Monoclonal antibody makers should consider swapping batch for continuous production, according to research suggesting new tech has made switching less of a risky endeavor. The study looked at the benefits of converting downstream processes and found that if done properly, swapping to continuous mode has a positive impact on output, time to market, and profitability.
The team used two unit operations–protein A capture chromatography and ultrafiltration—as models and found that continuous mode achieved a 28% productivity improvement. In addition, total process time was cut from four days to less than 24 hours.
The findings are apposite, according to lead author Ran Chen, PhD, head of downstream process development at Shanghai Henlius Biotech, who says industry interest in intensified production for established products is increasing.
“Market demand for the products made using batch processes is certain, which means low risk,” says Chen. “Under such circumstances if a batch process is converted into a continuous process, capacity can be greatly increased, and the cost can be reduced with the same line.”
But mAb manufacturers that do switch will need to become comfortable with novel methods and technologies, continues Chen, citing predictive modeling as an example.
“In batch processes, usually offline analytical testing is used, and process models are rarely employed, while in continuous processes, online analytical testing and modeling are essential for several key reasons,” he explains. “Continuous processes are usually more complex than batch processes, which include a larger number of process parameters. Process modeling can help to facilitate development and reduce the experimental workload in continuous process development.

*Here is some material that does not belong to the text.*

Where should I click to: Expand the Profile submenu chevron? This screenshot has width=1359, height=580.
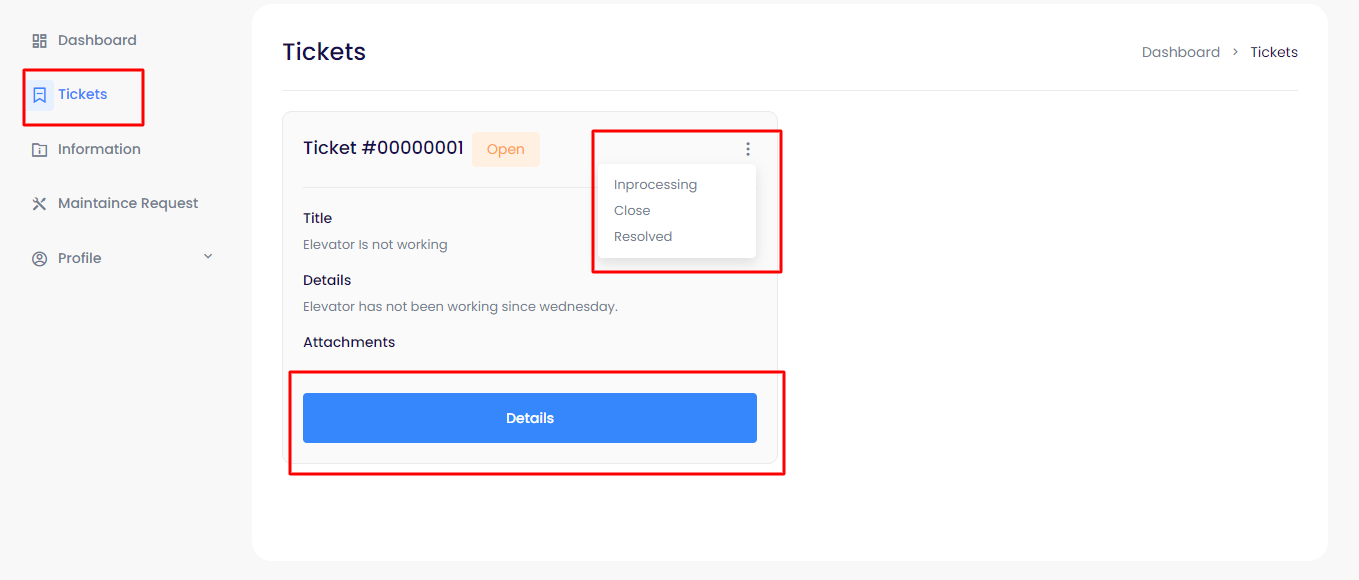208,257
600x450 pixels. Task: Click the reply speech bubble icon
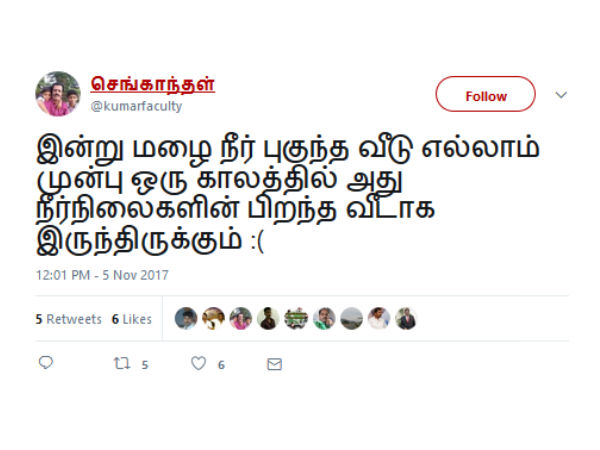click(x=46, y=362)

“Secondly, the production cannot stop and wait for the test results before proceeding to the next step, and the residence time distribution (RTD) of material within the whole process needs to be determined. Therefore, online process analytical technology (PAT) combined with a model is also important in continuous process.”

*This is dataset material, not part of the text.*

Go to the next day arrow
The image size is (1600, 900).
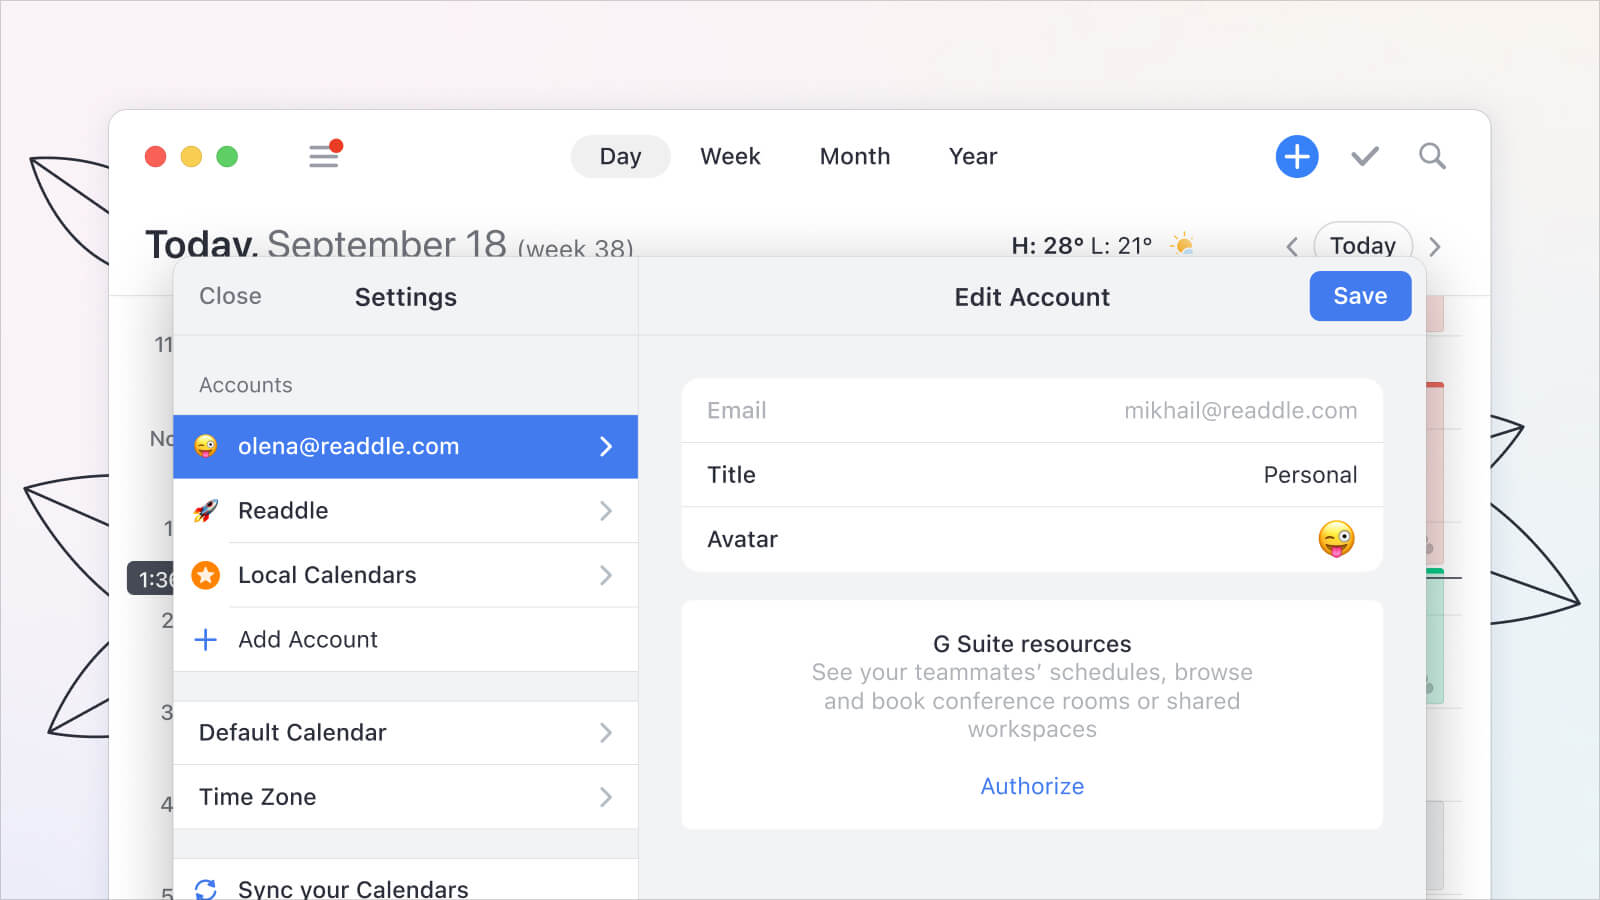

In addition, companies moving to a continuous model will need to think about operations on the factory floor as, obviously, any process running 24-7 cannot be overseen by a single operator or shift team. Instead, drug companies will need to invest in technologies that monitor production and provide real-time information to the operations shift working at the time.
Fortunately, such systems are available. However, mAb firms will need to plan their implementation carefully, emphasizes Chen.
“Most biopharma firms could convert from batch to continuous mode. However, there must be a well-built automation platform, such as Emerson’s DeltaV system, set up ahead of time,” says Chen. “Any monitoring system will need on-line detection capabilities for pH, conductivity, and other key parameters. Besides, you may still need to replace or add some necessary equipment, for example, MCC equipment, ILC, ILDF device and surge tanks etc.”